Extracs the upper or lower tridiagonal part from a matrix.
Usage
triang(x)
Triang(x)
Arguments
x
a numeric matrix.
Details
The functions triang and Triang allow to transform a
square matrix to a lower or upper triangular form.
A triangular matrix is either an upper triangular matrix or lower
triangular matrix. For the first case all matrix elements a[i,j]

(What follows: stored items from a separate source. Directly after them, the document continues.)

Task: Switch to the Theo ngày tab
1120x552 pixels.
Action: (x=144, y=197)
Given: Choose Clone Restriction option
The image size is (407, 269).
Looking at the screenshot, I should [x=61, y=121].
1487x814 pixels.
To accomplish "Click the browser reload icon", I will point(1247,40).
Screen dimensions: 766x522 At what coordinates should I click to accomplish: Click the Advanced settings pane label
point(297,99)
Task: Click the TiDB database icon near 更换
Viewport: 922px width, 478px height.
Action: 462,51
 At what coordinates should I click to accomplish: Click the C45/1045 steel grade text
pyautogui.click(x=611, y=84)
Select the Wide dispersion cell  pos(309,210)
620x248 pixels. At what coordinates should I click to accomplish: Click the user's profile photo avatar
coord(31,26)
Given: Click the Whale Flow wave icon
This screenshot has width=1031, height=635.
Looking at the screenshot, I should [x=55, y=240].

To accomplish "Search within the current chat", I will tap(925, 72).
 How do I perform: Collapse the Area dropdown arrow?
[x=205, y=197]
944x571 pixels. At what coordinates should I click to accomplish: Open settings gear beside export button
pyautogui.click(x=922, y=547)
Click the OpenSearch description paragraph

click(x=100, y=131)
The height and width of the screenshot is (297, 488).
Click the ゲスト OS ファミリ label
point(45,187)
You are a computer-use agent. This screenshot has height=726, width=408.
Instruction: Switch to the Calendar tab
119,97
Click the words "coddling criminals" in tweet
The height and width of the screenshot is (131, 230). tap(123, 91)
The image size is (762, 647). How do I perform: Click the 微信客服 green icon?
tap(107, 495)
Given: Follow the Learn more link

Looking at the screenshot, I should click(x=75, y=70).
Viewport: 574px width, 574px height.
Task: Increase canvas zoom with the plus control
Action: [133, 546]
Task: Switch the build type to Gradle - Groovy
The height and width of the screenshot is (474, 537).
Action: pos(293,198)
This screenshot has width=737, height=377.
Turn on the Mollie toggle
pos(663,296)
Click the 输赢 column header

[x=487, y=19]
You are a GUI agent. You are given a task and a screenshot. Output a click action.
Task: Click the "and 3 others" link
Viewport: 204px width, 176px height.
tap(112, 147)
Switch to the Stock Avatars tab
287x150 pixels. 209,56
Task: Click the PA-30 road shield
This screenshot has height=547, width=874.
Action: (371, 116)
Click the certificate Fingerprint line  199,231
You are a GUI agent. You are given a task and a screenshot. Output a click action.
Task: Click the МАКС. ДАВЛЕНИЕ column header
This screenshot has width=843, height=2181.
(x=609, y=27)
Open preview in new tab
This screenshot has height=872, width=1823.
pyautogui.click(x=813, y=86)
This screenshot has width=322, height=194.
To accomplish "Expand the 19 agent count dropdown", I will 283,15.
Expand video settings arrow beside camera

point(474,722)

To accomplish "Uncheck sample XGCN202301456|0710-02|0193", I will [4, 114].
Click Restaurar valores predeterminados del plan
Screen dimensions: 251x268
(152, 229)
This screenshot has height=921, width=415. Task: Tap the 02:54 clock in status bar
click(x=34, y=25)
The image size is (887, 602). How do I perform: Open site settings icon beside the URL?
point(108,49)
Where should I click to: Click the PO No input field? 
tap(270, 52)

of matrix A are zero for i>j, whereas in the second case
we have just the opposite situation. A lower triangular matrix is
sometimes also called left triangular. In fact, triangular matrices
are so useful that much computational linear algebra begins with
factoring or decomposing a general matrix or matrices into triangular
form. Some matrix factorization methods are the Cholesky factorization
and the LU-factorization. Even including the factorization step,
enough later operations are typically avoided to yield an overall
time savings. Triangular matrices have the following properties: the
inverse of a triangular matrix is a triangular matrix, the product of
two triangular matrices is a triangular matrix, the determinant of a
triangular matrix is the product of the diagonal elements, the
eigenvalues of a triangular matrix are the diagonal elements.
References
Higham, N.J., (2002);
Accuracy and Stability of Numerical Algorithms,
2nd ed., SIAM.
Golub, van Loan, (1996);
Matrix Computations,
3rd edition. Johns Hopkins University Press.